As your kids get older, it is important to teach them some basic safety habits. This is particularly important for kids who are old enough to be left at home alone (for any amount of time). You do not, after all, want your kid to fling open the door to a stranger, or worse—invite him in because he says he knows you! Yikes!
You can take quite a bit of the responsibility out of their hands by installing things like a home security system or a home automation system. If you spend some time looking at systems you’ll see how easy these systems are to integrate and work around kids who stay at home alone. Of course, the alarm and automation system can’t do all of the work. Your kids will have to have some responsibilities too but you can learn a lot more about plans and prices here: http://www.
Priority #1: Safe Words
Have a code word that people can use to prove to your kids that they actually know you. This has been common practice for decades. The word can be anything you want it to be but make sure that the word is not ever written down. Make sure to impress upon your kids that the word is not to be shared with anyone—even best friends. This way, if an adult tries to tell your kids “It’s okay, I can come in, I know your Mom” your child will know to ask for a code or safe word. If the right word is not delivered, tell your kids it is okay to close the door in the stranger’s face—that it isn’t rude if you’re trying to keep yourself safe. A great story about this can be found here: http://www.busyparentsonline.com/health/20041_codewords.htm
Priority #2: Never Tell Anyone That You Are Not at Home
It’s rare for strangers to show up at the door anymore but it still happens and, even more commonly, strangers do call the house (no matter how many times you submit your home phone number to the do not call registry). Teach your kids to say “My parents are busy with a project but I can take a message” or “My Mom doesn’t want to be disturbed right now but I’ll tell her you stopped by” and then to take down the person’s information.
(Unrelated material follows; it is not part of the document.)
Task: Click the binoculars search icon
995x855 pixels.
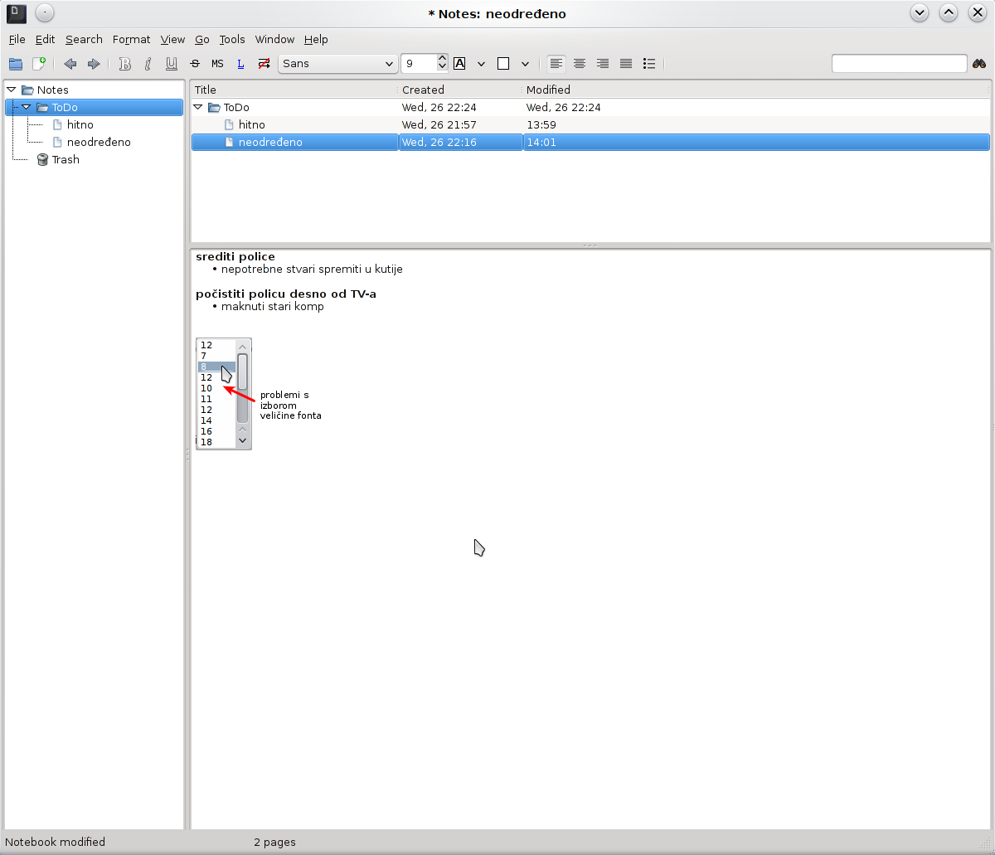Action: click(x=979, y=64)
Note: Tell your kids not to accept any business cards or literature from strangers. The same rule that applies on the playground (staying at least an arm’s length away) applies to people at the door too! Keep a pad of paper next to the door so information can be written down.
Priority #3: Locking Themselves In
Teach your kids to lock the doors behind themselves when they get home from school or come in from playing (make sure they know that when left home alone they need to stay inside the house with the doors locked). This is where a home automation system can become quite handy (similar to these Verisure Alarms for Home & Business). Give your kids one of the fobs for the system and encourage them to push the lock button whenever they hear someone (or something) get close to a door or window.
These are just a few of the things you can do to help your kids feel safe when they are at home alone and to give you some peace of mind about not being able to watch over them every minute. You can find a few more here: http://kidshealth.org/parent/firstaid_safe/home/home_alone.html. What are some of the safety habits you and your family have developed?



Great tips! I’ve always been a big one about reinforcing Tip #2 about never letting anyone know that you’re not home. It’s kind of a tough one for kids to remember until they’ve encountered the situation a few times.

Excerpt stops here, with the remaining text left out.